WORK REQUEST: Pick out each line in these entries that contains the string "computer".

DATA Start Marker

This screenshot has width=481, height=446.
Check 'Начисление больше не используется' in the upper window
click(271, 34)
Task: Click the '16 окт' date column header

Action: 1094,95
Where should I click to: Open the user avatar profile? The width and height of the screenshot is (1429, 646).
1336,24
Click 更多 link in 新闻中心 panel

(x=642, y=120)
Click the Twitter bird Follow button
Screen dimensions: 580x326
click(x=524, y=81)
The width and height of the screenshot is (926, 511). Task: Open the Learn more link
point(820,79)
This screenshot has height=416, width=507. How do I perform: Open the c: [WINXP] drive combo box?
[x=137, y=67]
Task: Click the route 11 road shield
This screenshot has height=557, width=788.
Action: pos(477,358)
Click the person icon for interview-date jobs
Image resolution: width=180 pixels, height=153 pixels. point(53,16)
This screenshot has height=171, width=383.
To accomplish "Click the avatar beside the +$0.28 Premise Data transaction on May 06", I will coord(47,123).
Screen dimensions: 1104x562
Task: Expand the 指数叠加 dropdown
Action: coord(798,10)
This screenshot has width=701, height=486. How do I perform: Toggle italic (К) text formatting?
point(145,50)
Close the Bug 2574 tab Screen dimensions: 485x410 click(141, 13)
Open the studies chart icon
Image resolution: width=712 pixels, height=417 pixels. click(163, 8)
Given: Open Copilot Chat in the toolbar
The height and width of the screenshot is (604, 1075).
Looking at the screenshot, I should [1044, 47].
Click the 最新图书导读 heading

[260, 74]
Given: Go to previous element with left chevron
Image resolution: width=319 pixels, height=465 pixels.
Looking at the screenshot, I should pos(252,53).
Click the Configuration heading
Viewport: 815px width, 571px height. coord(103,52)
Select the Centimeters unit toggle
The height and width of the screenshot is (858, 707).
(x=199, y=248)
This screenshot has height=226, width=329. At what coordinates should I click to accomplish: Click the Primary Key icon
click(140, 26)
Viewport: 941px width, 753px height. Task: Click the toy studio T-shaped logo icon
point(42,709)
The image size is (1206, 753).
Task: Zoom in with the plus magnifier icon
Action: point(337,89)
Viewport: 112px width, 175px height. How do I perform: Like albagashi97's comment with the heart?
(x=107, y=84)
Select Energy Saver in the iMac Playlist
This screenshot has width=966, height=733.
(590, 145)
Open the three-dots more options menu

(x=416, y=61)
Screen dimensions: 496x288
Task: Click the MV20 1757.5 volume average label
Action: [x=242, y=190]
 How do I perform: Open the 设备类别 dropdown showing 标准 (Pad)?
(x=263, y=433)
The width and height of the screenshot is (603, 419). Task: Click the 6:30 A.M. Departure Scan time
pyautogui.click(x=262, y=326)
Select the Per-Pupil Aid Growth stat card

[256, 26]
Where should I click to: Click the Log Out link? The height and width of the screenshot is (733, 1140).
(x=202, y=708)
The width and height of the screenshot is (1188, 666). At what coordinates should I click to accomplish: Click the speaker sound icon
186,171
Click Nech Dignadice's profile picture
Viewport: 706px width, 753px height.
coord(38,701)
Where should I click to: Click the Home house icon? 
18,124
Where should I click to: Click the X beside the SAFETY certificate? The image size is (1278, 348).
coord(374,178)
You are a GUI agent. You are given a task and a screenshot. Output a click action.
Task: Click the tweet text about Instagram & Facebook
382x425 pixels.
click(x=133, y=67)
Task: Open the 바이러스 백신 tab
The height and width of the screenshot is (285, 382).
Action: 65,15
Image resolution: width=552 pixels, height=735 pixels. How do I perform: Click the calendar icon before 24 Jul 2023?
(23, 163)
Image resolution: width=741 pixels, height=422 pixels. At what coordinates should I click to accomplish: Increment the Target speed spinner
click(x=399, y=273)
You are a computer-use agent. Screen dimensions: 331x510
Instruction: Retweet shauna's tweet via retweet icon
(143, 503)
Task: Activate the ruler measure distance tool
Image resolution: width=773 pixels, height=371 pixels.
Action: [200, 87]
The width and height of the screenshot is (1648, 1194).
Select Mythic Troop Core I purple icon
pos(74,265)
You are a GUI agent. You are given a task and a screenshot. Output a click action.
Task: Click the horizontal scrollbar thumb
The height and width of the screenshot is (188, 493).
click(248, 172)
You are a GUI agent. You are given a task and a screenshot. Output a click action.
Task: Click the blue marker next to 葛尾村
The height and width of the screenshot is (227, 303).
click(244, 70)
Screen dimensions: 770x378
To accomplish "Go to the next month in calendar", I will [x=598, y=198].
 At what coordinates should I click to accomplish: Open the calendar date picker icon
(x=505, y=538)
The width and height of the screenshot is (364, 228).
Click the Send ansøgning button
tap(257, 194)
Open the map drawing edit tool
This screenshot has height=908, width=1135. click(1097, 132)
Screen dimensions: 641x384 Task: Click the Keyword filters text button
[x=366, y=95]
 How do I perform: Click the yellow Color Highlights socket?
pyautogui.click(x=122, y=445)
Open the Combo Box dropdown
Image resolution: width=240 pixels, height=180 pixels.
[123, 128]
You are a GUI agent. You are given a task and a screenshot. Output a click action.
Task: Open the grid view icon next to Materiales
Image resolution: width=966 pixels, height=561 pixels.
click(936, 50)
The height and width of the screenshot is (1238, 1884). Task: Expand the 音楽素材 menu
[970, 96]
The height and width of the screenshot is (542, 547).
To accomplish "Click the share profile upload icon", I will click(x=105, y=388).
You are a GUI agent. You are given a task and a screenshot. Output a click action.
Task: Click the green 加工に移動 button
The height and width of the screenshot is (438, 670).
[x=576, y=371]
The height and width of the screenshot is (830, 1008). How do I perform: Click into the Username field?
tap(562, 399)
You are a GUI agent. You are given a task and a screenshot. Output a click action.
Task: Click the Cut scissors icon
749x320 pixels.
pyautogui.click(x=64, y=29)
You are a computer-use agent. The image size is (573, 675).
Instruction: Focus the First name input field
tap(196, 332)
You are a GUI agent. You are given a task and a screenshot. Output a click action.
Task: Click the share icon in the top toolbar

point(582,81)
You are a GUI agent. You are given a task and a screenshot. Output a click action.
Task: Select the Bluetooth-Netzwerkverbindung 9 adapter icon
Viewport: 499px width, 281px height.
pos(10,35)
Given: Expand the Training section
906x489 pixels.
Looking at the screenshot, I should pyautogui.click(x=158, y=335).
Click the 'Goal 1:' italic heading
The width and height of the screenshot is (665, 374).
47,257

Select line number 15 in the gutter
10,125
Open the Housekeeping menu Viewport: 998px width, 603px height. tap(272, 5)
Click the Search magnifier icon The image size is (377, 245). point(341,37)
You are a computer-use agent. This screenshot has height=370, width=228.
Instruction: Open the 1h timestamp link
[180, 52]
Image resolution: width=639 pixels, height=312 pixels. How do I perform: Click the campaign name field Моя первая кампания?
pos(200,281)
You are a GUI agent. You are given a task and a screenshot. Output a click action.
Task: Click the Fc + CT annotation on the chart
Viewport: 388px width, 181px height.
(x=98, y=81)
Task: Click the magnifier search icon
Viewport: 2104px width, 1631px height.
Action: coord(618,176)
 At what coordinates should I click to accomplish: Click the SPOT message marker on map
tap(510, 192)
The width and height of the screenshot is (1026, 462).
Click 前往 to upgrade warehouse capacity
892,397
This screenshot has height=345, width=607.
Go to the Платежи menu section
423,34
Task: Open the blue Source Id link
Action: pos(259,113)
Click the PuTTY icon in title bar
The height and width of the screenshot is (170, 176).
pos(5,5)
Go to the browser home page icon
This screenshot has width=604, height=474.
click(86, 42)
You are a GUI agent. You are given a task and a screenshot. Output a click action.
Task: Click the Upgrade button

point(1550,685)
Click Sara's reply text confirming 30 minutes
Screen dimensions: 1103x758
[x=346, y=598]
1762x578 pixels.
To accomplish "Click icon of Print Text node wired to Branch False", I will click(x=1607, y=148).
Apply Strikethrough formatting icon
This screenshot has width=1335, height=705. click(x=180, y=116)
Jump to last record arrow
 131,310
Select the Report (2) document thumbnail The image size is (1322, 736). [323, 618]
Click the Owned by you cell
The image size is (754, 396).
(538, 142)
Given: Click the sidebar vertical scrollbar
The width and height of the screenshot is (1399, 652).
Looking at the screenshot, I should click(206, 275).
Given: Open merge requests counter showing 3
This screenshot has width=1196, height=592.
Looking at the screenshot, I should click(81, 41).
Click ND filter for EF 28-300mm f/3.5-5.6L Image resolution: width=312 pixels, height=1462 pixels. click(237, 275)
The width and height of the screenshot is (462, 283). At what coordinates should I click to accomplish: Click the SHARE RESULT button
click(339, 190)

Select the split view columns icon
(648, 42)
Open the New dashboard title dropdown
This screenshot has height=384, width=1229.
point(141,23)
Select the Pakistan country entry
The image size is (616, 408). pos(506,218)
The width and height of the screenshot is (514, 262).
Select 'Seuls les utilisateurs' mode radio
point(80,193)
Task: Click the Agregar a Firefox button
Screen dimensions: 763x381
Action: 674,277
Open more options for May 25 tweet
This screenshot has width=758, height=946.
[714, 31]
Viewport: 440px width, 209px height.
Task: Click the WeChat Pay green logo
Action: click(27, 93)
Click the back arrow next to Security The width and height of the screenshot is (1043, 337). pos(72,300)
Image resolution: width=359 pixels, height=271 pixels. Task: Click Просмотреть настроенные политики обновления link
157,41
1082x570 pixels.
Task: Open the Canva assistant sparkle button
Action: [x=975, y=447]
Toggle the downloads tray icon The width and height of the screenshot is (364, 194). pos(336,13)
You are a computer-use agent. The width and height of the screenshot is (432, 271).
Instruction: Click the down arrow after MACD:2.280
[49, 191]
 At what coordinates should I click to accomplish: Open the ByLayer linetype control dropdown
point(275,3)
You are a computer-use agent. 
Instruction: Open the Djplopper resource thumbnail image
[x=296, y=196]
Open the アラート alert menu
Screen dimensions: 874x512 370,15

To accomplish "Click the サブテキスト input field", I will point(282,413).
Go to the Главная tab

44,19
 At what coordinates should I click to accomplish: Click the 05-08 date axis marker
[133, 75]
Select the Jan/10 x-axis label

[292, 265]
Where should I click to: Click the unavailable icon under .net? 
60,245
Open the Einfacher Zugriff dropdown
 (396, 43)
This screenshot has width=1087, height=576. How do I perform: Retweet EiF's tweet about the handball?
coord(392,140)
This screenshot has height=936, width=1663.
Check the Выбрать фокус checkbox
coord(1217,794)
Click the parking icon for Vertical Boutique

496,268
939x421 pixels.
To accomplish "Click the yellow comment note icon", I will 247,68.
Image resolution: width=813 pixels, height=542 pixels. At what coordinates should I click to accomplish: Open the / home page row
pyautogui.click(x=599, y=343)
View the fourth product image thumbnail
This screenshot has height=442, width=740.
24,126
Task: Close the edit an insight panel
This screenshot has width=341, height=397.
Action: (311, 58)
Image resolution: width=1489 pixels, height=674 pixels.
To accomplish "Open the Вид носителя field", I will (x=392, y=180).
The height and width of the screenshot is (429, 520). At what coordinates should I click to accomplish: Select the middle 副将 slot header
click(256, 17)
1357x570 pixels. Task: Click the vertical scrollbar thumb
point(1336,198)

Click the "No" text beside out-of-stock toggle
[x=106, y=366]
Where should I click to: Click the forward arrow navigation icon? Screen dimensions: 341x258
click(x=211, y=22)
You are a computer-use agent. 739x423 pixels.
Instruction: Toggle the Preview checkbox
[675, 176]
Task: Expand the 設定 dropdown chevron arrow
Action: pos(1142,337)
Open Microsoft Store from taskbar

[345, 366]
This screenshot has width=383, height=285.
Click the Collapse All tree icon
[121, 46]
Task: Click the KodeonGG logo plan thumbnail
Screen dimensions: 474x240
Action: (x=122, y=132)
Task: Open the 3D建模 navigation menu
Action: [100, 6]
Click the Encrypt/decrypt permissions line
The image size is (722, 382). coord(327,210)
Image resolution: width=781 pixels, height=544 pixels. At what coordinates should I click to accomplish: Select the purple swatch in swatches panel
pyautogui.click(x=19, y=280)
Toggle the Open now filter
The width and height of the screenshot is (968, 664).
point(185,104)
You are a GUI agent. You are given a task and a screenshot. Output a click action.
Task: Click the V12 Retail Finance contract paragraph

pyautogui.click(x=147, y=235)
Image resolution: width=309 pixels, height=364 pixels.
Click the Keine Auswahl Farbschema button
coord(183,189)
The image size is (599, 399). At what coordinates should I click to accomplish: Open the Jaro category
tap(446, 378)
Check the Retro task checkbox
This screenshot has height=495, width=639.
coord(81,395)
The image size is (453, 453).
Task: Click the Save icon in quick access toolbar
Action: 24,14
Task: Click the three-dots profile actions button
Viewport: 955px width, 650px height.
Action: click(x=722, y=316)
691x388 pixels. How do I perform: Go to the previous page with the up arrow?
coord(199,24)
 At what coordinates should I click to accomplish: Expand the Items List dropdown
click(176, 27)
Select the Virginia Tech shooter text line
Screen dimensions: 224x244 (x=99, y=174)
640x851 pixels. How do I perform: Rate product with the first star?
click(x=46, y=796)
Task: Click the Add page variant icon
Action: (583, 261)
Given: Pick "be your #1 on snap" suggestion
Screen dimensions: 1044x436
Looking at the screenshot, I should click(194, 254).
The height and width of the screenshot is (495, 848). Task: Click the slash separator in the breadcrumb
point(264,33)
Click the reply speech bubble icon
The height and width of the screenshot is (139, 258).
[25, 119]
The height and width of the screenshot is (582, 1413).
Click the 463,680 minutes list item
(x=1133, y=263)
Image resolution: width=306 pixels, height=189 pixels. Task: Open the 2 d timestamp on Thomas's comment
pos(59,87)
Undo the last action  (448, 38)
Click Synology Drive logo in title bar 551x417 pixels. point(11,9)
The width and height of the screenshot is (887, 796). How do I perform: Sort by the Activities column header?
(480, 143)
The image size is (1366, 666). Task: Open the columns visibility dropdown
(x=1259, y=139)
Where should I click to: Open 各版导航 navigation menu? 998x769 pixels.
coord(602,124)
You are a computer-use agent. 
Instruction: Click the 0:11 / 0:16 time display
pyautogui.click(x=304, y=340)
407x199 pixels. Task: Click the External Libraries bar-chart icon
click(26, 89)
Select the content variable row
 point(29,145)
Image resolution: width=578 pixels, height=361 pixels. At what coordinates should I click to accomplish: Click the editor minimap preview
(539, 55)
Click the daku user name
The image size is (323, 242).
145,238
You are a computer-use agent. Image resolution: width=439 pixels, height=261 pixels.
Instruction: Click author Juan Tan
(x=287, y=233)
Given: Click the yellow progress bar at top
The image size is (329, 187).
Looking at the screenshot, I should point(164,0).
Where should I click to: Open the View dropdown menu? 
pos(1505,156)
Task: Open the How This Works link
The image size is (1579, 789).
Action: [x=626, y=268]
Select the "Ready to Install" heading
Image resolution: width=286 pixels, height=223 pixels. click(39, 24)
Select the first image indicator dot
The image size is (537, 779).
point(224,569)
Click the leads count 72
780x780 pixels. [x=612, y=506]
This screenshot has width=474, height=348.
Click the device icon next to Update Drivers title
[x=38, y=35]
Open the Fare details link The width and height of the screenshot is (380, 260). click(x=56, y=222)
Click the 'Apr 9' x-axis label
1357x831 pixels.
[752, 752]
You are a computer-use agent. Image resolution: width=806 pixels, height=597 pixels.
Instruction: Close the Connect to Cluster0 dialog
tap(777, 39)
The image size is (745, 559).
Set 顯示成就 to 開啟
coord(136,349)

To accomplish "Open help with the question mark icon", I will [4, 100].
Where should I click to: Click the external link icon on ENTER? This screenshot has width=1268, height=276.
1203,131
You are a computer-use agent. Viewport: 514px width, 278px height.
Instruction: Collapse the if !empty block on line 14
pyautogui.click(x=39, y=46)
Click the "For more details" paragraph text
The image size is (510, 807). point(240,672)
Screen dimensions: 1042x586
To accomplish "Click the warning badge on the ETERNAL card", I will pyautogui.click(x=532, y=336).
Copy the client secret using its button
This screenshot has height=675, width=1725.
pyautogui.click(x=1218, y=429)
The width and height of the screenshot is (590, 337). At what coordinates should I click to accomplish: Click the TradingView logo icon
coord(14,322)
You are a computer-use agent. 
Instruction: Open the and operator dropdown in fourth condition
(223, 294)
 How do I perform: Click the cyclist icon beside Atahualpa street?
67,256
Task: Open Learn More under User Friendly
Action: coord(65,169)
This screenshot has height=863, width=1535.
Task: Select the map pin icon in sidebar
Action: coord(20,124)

DATA End Marker

REPLY TO THE EXERCISE:
You are a computer-use agent. Screen dimensions: 331x510
You are a computer-use agent. The image size is (573, 675).
You are a computer-use agent. This screenshot has height=370, width=228.
You are a computer-use agent. The width and height of the screenshot is (432, 271).
You are a computer-use agent. 
You are a computer-use agent. 739x423 pixels.
You are a computer-use agent. 
You are a computer-use agent. Image resolution: width=439 pixels, height=261 pixels.
You are a computer-use agent. Image resolution: width=806 pixels, height=597 pixels.
You are a computer-use agent. Viewport: 514px width, 278px height.
You are a computer-use agent. 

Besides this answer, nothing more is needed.